La route vers Baham a été parsemée d’embûches. La voiture s’est arrêtée trois fois, comme si elle-même savait ce qui nous attendait. À chaque pause, c’est lui, mon père affaibli, qui donnait les instructions pour reprendre la route. Et finalement, ils sont arrivés… Arrivés pour son dernier souffle, près de la tombe de sa mère, où il voulait reposer.
L’appel que nous attendions pour nous dire qu’ils étaient arrivés m’a annoncé sa mort. À ce moment précis, ma vie a basculé. J’étais là, perdue dans un océan de chagrin. Je me demandais comment le monde pouvait continuer à tourner alors que mon père n’était plus là.
Pendant deux semaines, nous avons préparé ses funérailles, mais je ne pouvais pas croire qu’il était parti. Je me disais que tant que je ne l’aurais pas vu, ce ne serait pas réel. C’est le 22 mai 2020, lors de la levée du corps, que j’ai enfin accepté l’inacceptable. Ce jour-là, j’ai compris combien mon père m’aimait. Il m’avait protégé jusqu’au bout, pour m’épargner de la douleur de le voir partir.

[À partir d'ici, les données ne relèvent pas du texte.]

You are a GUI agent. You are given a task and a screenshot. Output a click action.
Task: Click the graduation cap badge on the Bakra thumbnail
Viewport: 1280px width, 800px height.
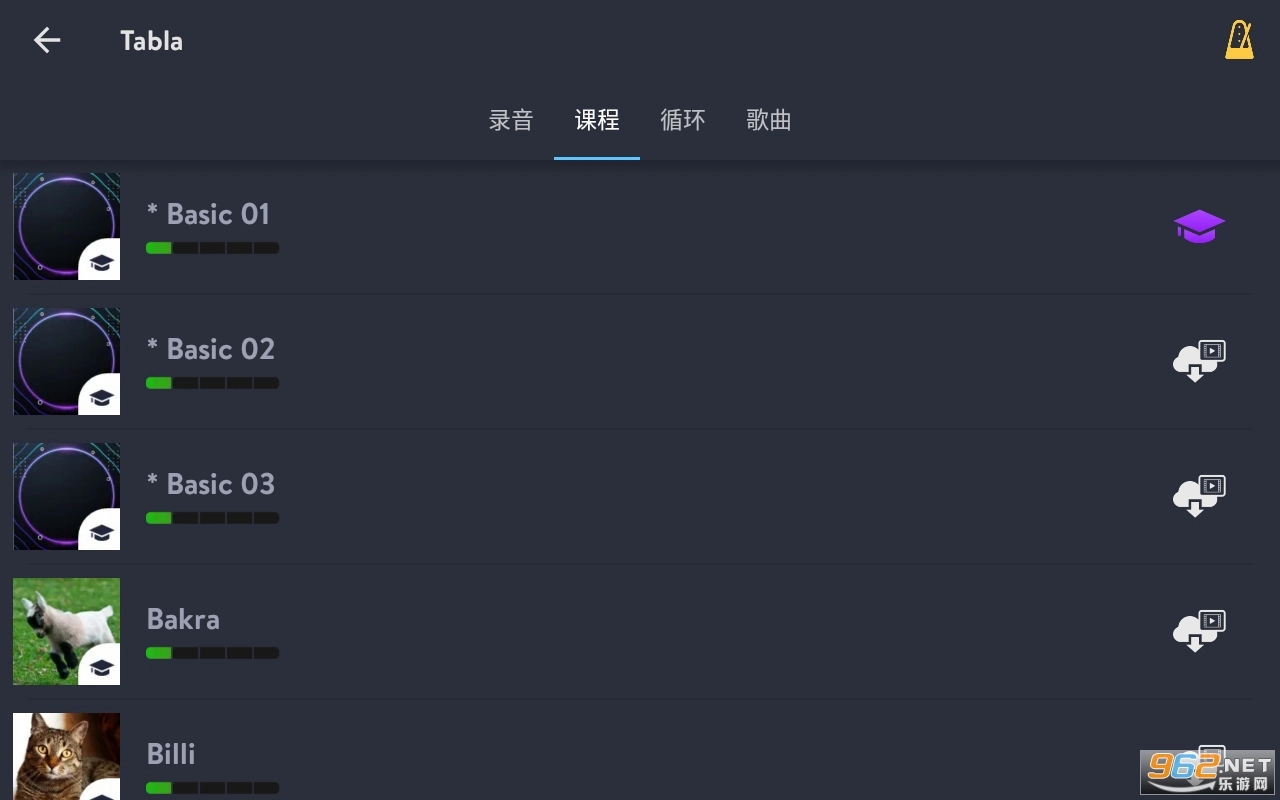tap(101, 667)
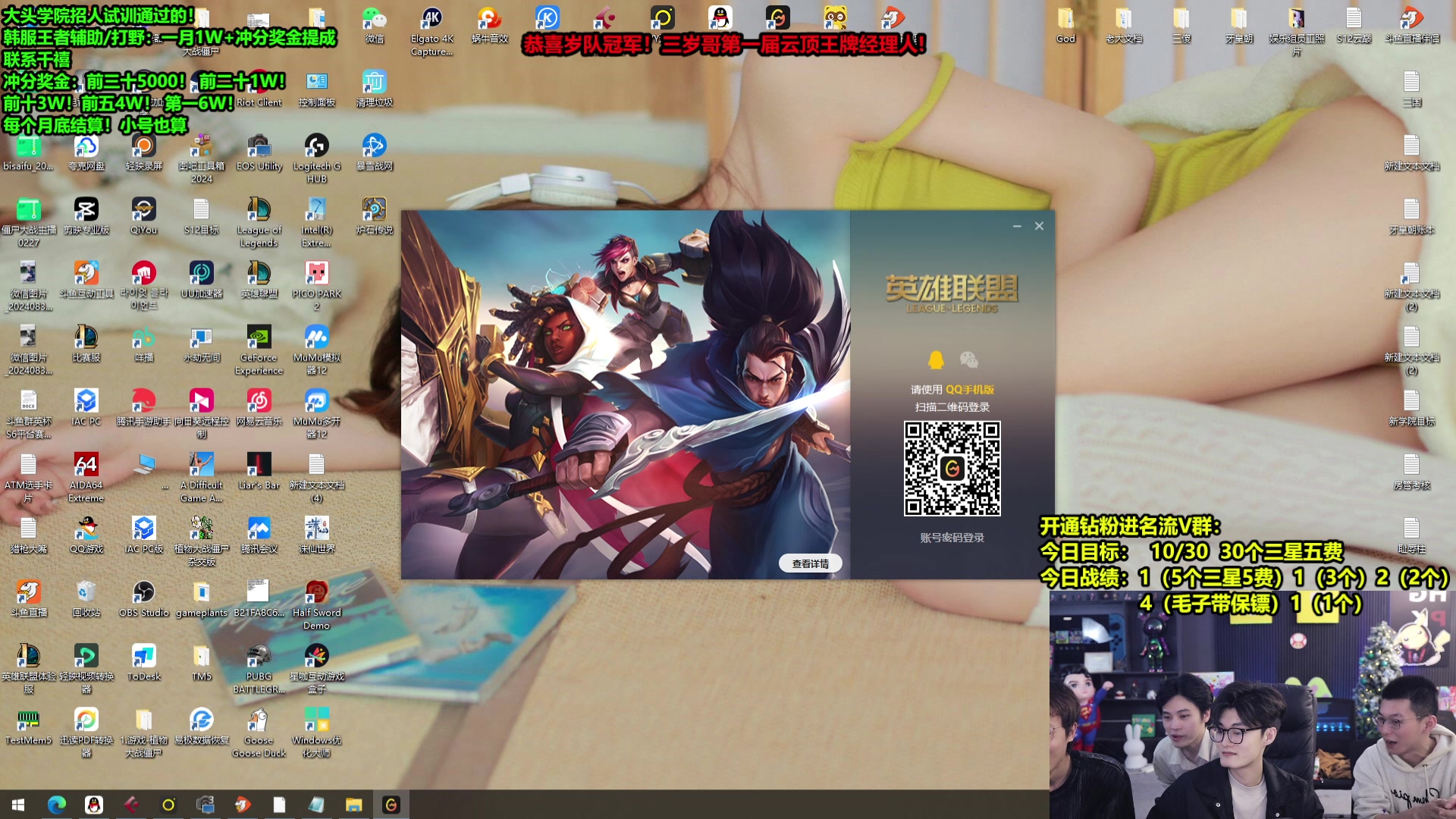Viewport: 1456px width, 819px height.
Task: Click the 查看详情 button
Action: [x=810, y=563]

Perdre mon père, c’était perdre une partie de moi, celle qui connaissait le vrai bonheur. Depuis ce jour, les obstacles, les moments de doute, me ramènent tous à l’absence de cet homme qui savait toujours comment me guider. Son départ m’a laissé avec une blessure qui ne guérira jamais vraiment, une douleur qui devient une partie de moi.

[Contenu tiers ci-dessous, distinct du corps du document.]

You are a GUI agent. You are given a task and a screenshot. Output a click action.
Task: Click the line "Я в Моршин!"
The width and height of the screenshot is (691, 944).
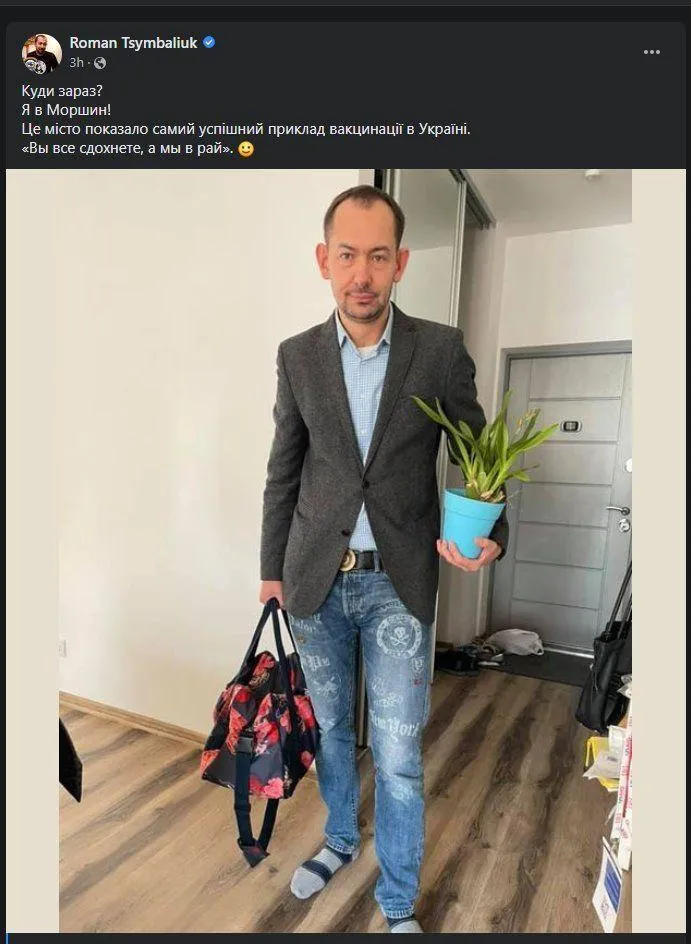66,110
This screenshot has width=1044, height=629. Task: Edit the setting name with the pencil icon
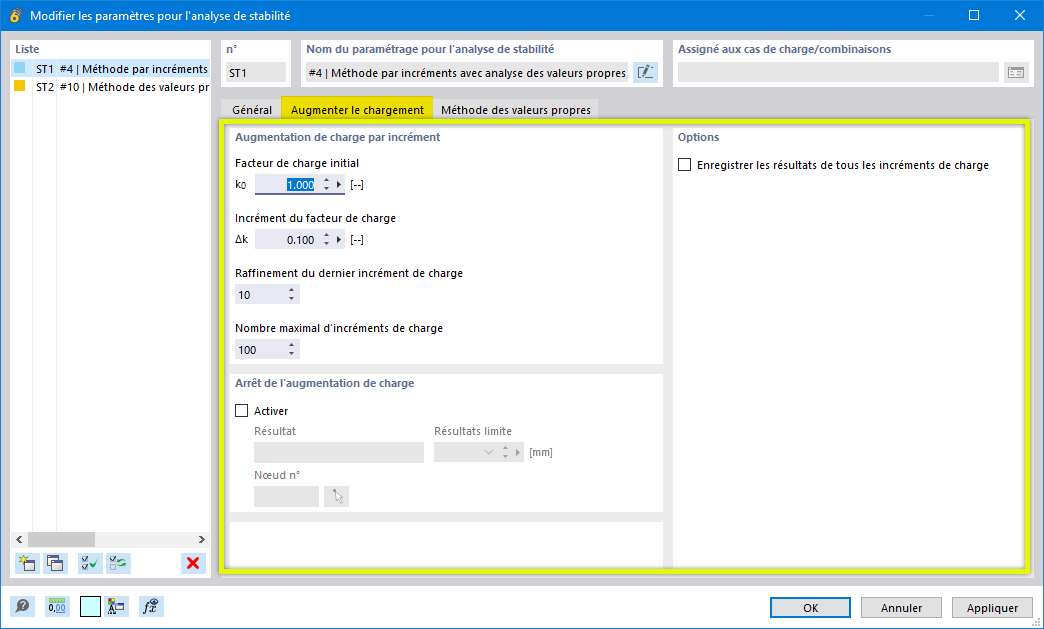[x=645, y=72]
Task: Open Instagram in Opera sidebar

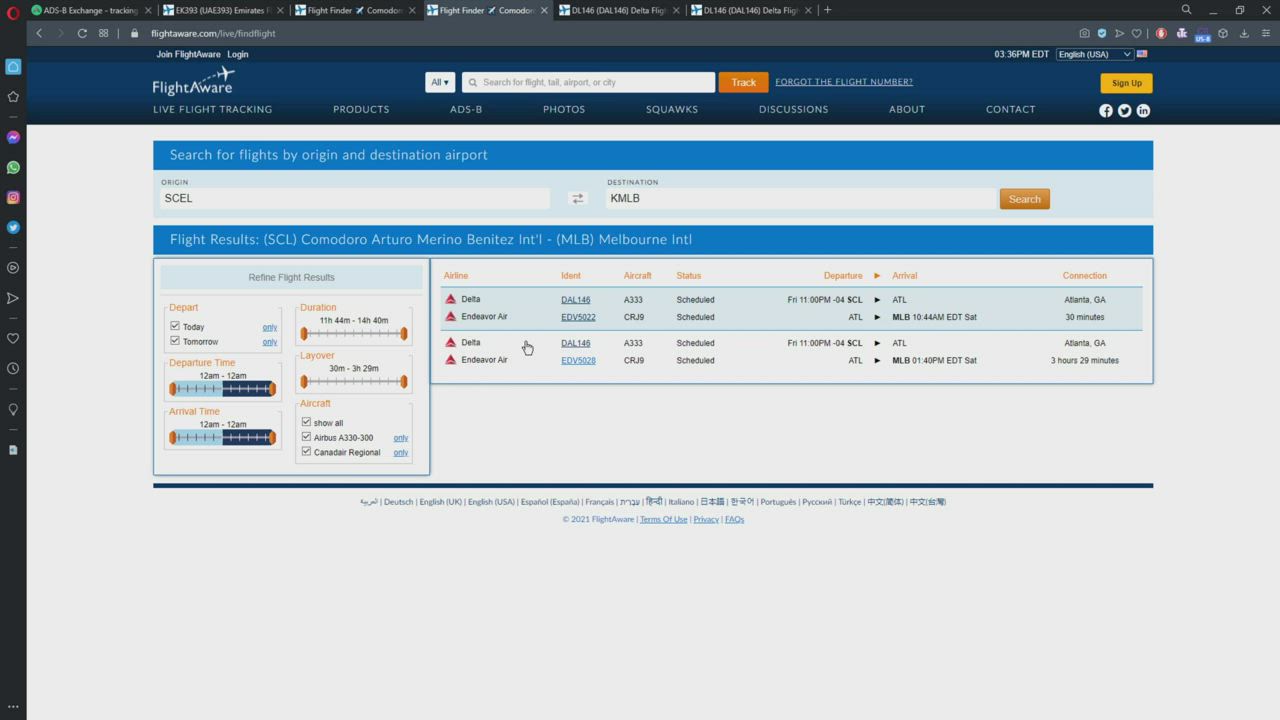Action: pyautogui.click(x=13, y=197)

L’homme qui savait prendre soin de moi, qui avait toujours une réponse à mes questions, n’est plus, et pourtant, il est partout, dans chaque souvenir, chaque moment de ma vie. L’amour de mon père, un amour si fort qu’il m’accompagne toujours, même dans l’absence.
On dit que pour comprendre vraiment la douleur des autres, il faut l’avoir vécue soi-même. Aujourd’hui, malgré le chagrin, je comprends désormais ce que signifie vraiment perdre un être cher, On n’en guérit pas, on apprend à vivre avec. Et cette leçon me donne la force de continuer, de vivre avec sa mémoire à mes côtés.

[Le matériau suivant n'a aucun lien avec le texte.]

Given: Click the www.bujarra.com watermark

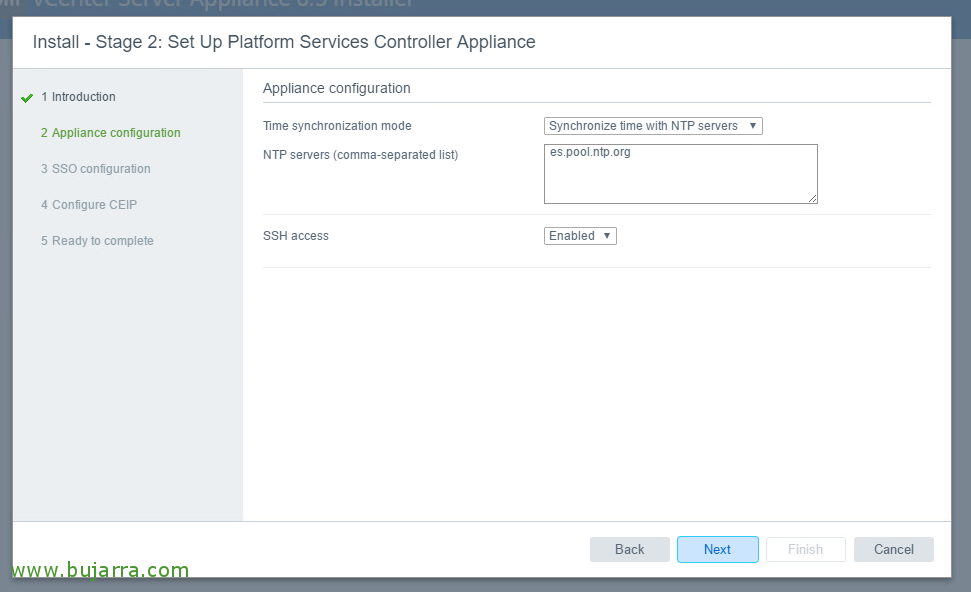Looking at the screenshot, I should coord(100,571).

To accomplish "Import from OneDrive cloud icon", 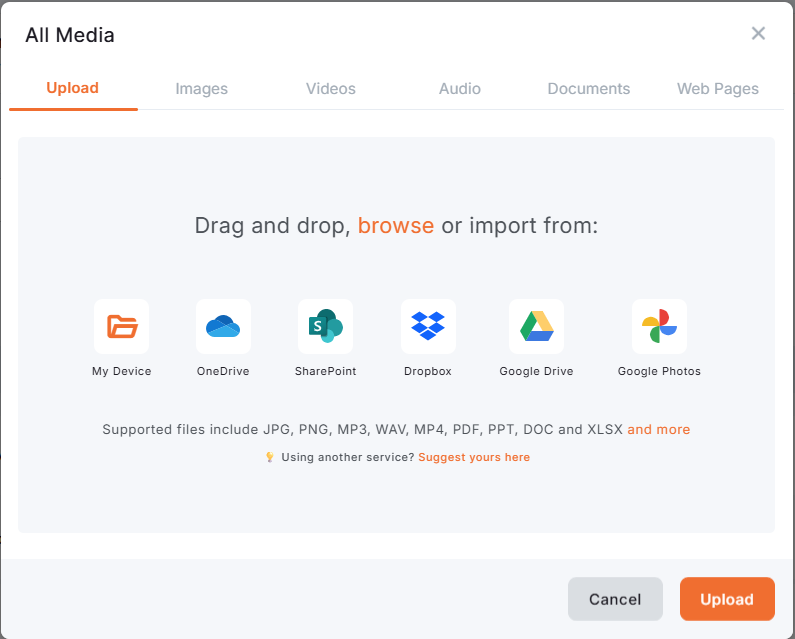I will pos(223,326).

Je vis pour nous deux maintenant. Pour l’homme qui m’a appris ce que c’est que d’aimer sans réserve, et qui, même dans la mort, continue de me montrer le chemin.
À ceux qui traversent cette épreuve, je vous dis : courage. La douleur ne disparaît jamais, mais elle devient une partie de nous, un souvenir de l’amour que nous avons eu la chance de connaître.
Si seulement j’avais su que ce matin du 09 Mai était le dernier et la première fois que je me sentirai seule dans ce monde. Si j’avais su, je l’aurais plus câliné et lui aurais dit que je l’aime plus qu’il ne pourra jamais l’imaginer.
JE T’AIME MON UNIQUE AMOUR.
KLOVE KAMDEM.
(article a été rédigé par Klove KAMDEM dans le cadre de la campagne initiée par l’Association des Blogueurs du Cameroun en prélude à la célébration de la journée du blogging.)